Editorial: Justice Kavanaugh?

Say what one likes about President Donald Trump, but there has generally been very little daylight between the intentions he expressed in 2016 and his decisions in office. As a candidate he vowed to nominate federal judges “in the mold of” Justice Antonin Scalia, and he has done so. The nomination of Judge Brett Kavanaugh, the president’s second nomination to the Supreme Court, continues that pattern.

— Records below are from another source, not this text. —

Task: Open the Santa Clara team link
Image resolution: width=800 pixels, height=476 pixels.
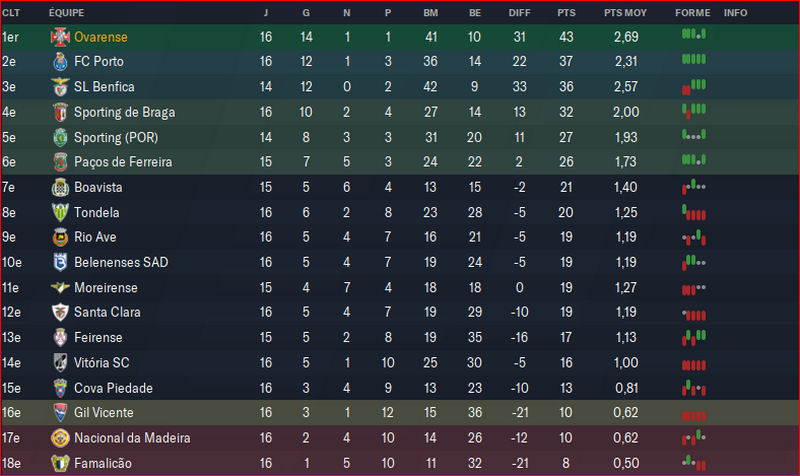Action: [x=107, y=312]
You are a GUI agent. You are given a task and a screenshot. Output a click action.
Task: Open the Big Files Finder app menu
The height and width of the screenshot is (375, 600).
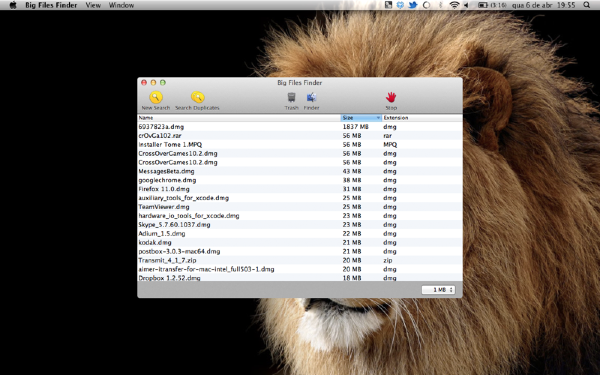pos(51,5)
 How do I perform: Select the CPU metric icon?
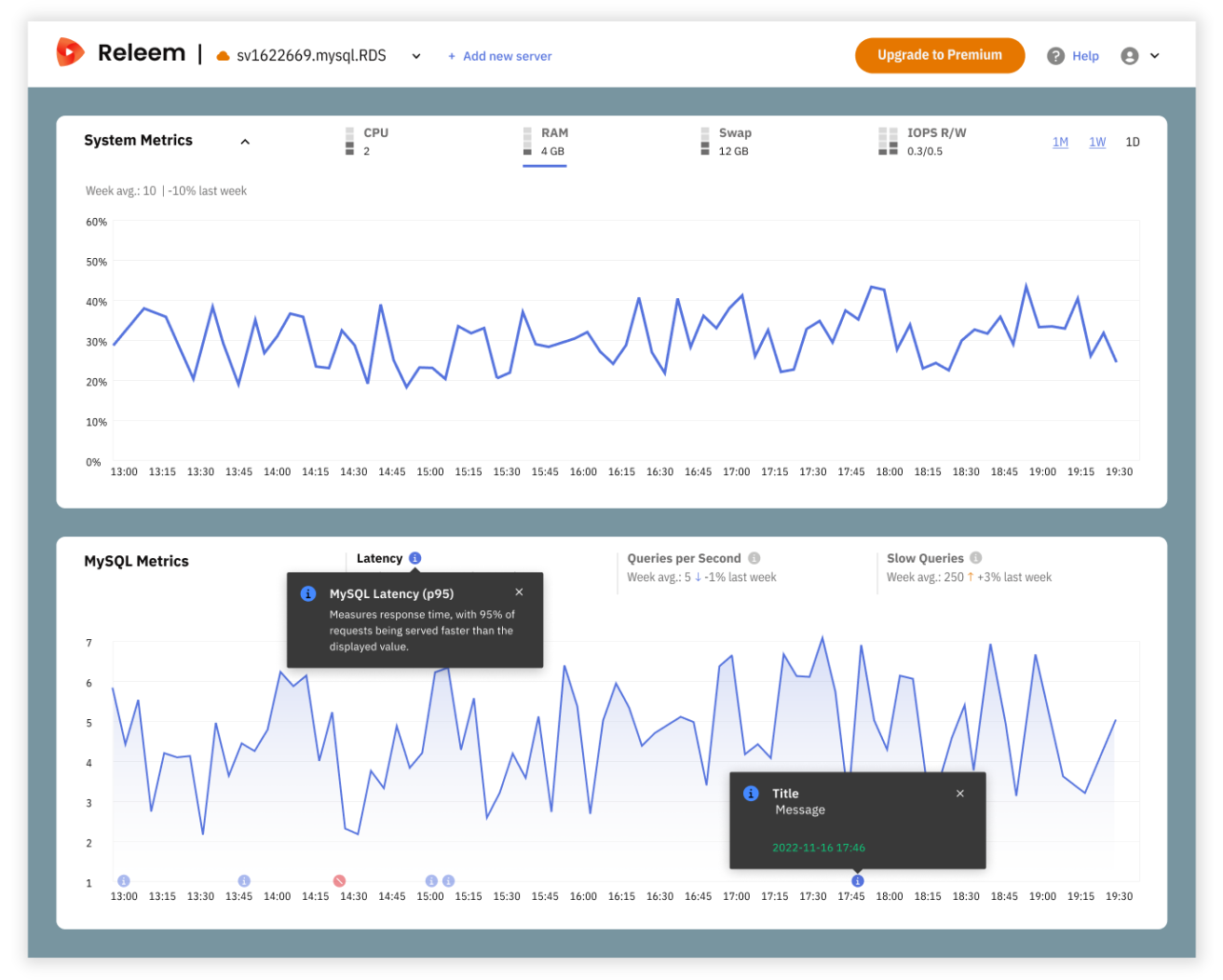(349, 142)
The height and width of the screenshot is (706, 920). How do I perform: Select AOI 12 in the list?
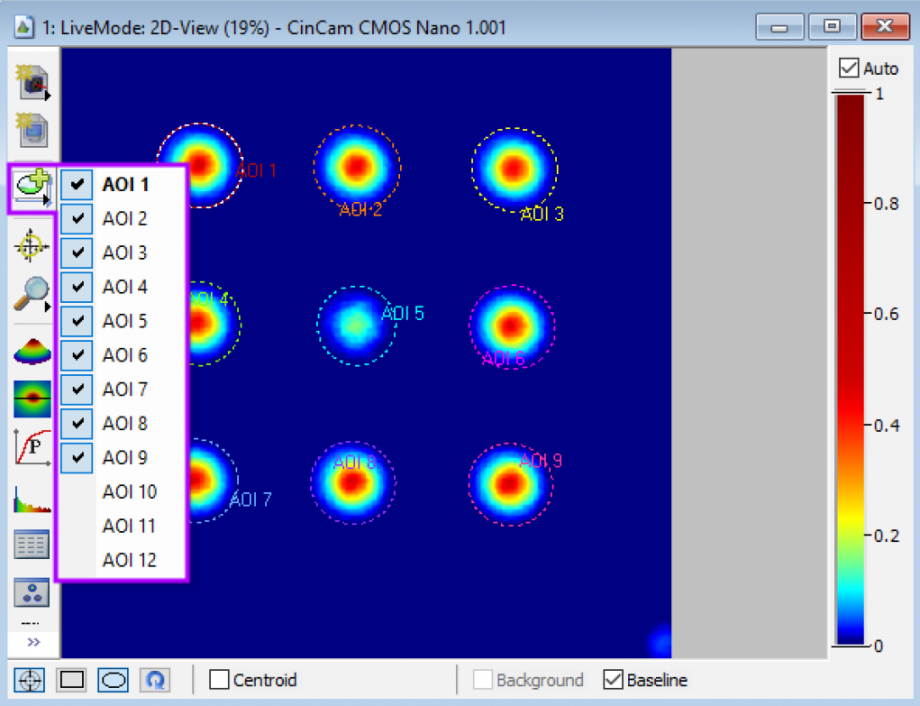[130, 560]
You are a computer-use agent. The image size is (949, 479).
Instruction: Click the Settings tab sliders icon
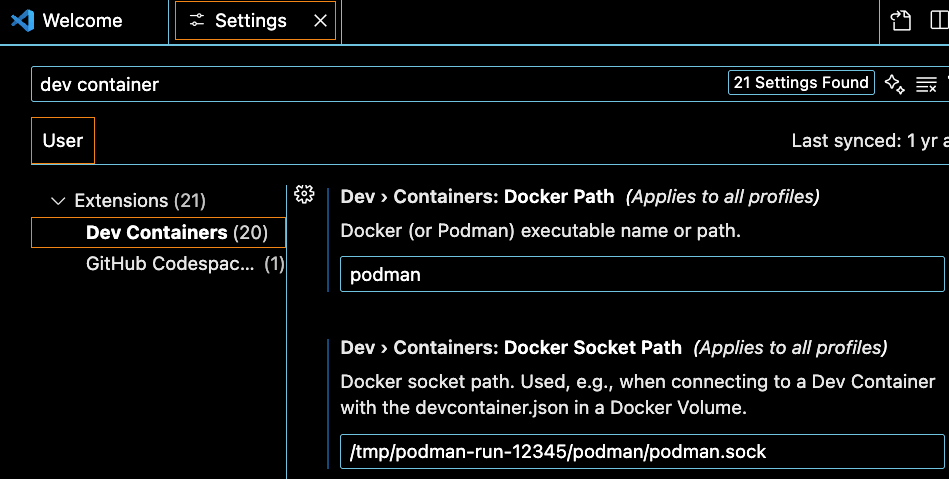click(197, 21)
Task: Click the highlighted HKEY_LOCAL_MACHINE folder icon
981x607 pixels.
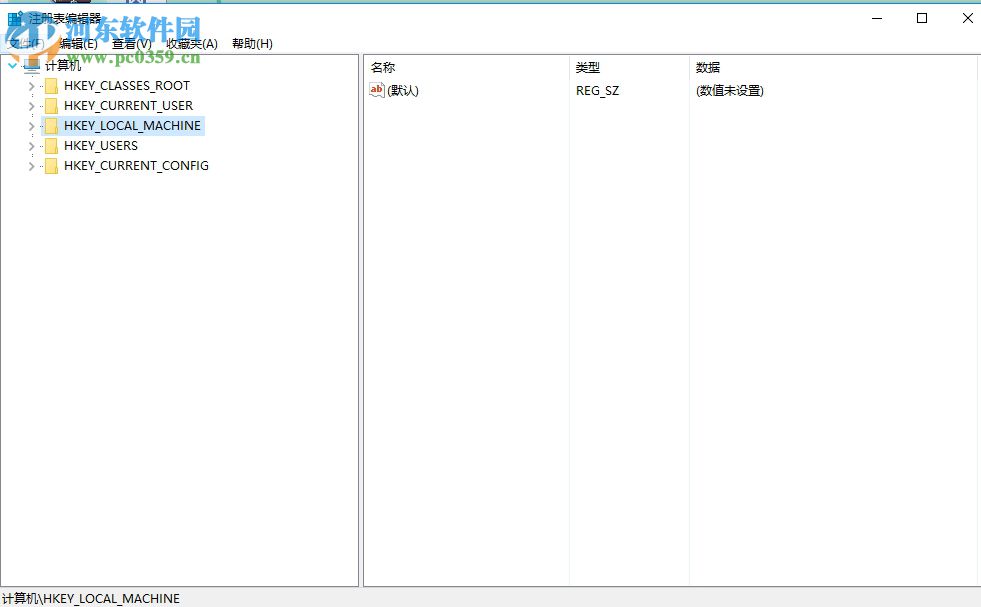Action: point(52,126)
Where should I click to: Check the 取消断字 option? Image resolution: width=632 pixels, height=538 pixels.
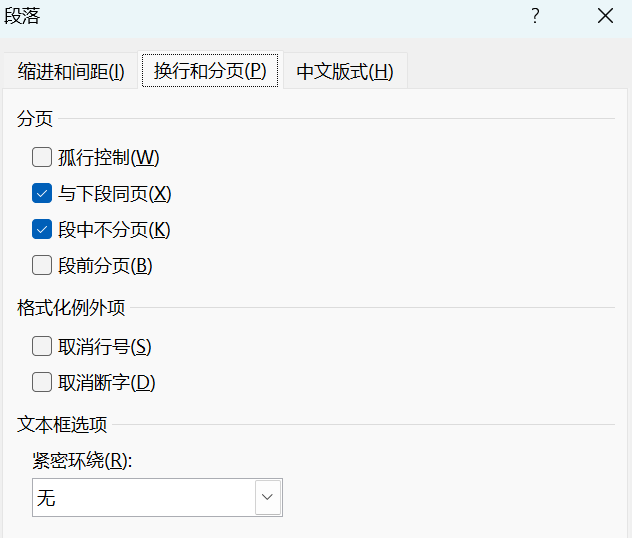(x=42, y=382)
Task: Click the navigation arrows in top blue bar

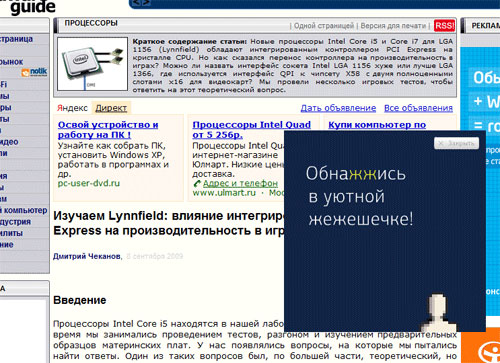Action: (x=141, y=3)
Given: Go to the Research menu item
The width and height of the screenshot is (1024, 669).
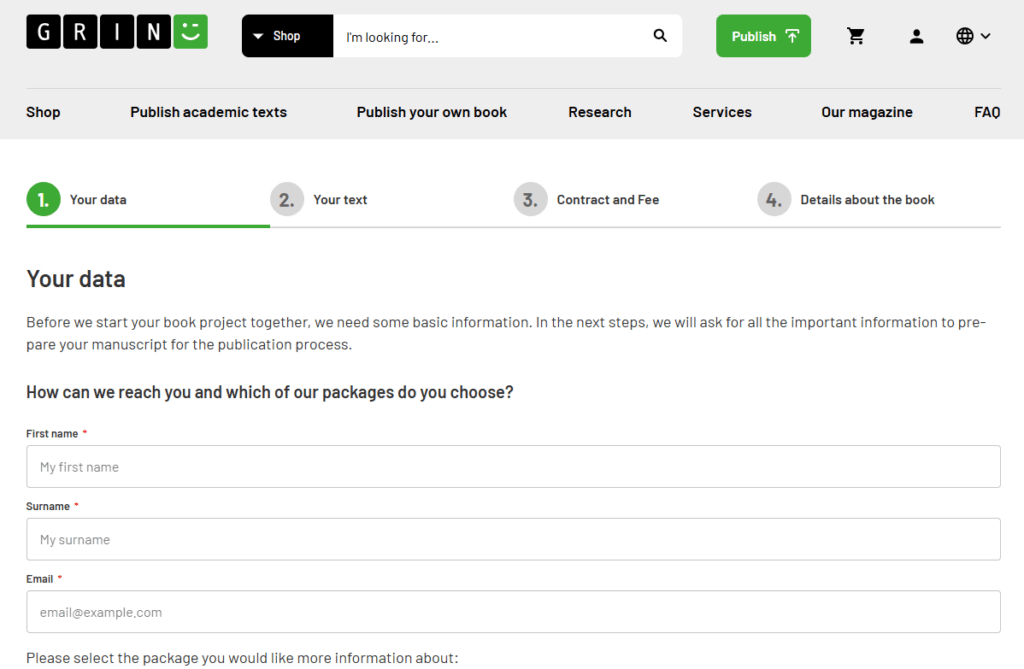Looking at the screenshot, I should (599, 112).
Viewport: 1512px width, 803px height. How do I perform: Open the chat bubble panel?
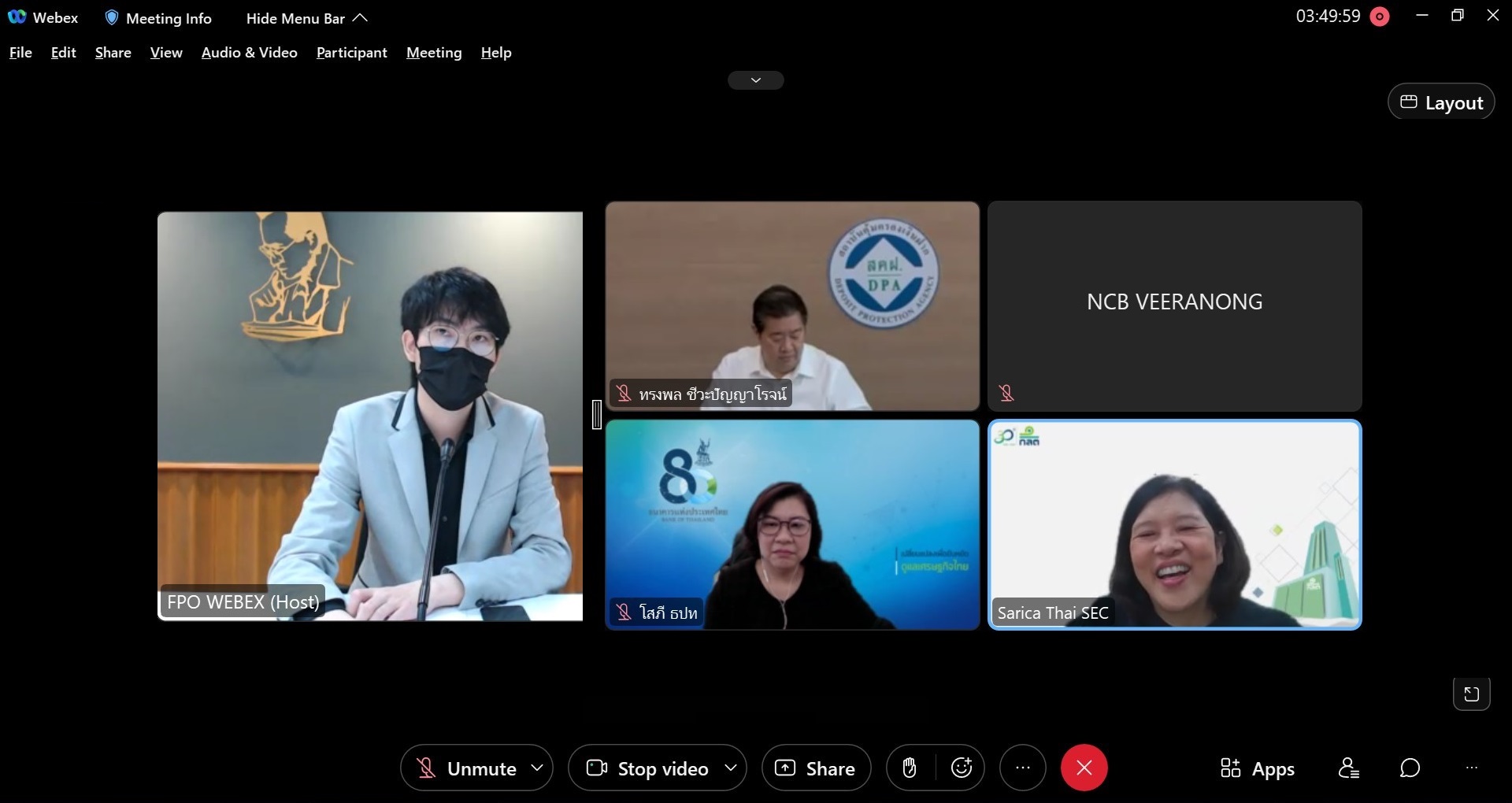[x=1410, y=768]
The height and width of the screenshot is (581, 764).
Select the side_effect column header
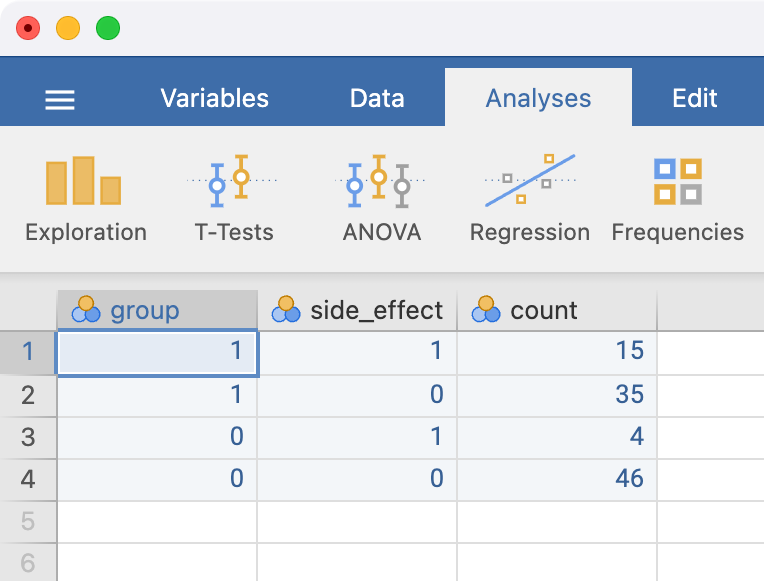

Kavanaugh, 53, has written a great deal, and Senate Democrats are certain to find every turn of phrase in his extensive oeuvre that can reasonably—or unreasonably—be read in an unfavorable light. After graduating from Yale and Yale Law and clerking for appeals court judges, Kavanaugh worked for Ken Starr when the latter was independent counsel during the Clinton-Lewinsky investigation and was a chief author of the Starr Report—which, despite accusations to the contrary in 1998, was a fair, thorough, and nuanced work of analysis. He then worked as an attorney for President George W. Bush, and later as White House staff secretary, one of the most demanding jobs in Washington.

President Bush nominated Kavanaugh to the Court of Appeals, D.C. circuit, in 2003, though he wasn’t confirmed until 2006 thanks to the timeworn Democratic habit of inventing reasons to object to sound Republican nominations. Senators Dick Durbin (D-Ill.) and Patrick Leahy (D-Vt.) accused Kavanaugh in 2007 of having misled them over his role in the Bush administration’s post-9/11 detention policy, which by then Democrats pretended to have opposed all along. Expect to hear a great deal of recriminatory rhetoric on that score from Durbin and others.

Kavanaugh is “in the mold” of Scalia in two main senses: He is by all indications a textualist, meaning he interprets the law as it’s written rather than as its authors supposedly intended; and he is an originalist, meaning he interprets the text in light of what its words meant when it was enacted into law. Although Kavanaugh clerked for retiring Justice Anthony Kennedy, famous for drawing extratextual distinctions and inventing special models of interpretation, the younger judge relies far more consistently on the simple text of the law. See for instance his recent review in the Harvard Law Review in which he urges judges to eschew interpretive canons purporting to deem laws either clear or ambiguous—an “ambiguous” law is often one the judge simply doesn’t like—and instead “seek the best reading of the statute by interpreting the words of the statute.” That, in our view, beats judicial activism of both the liberal and conservative varieties.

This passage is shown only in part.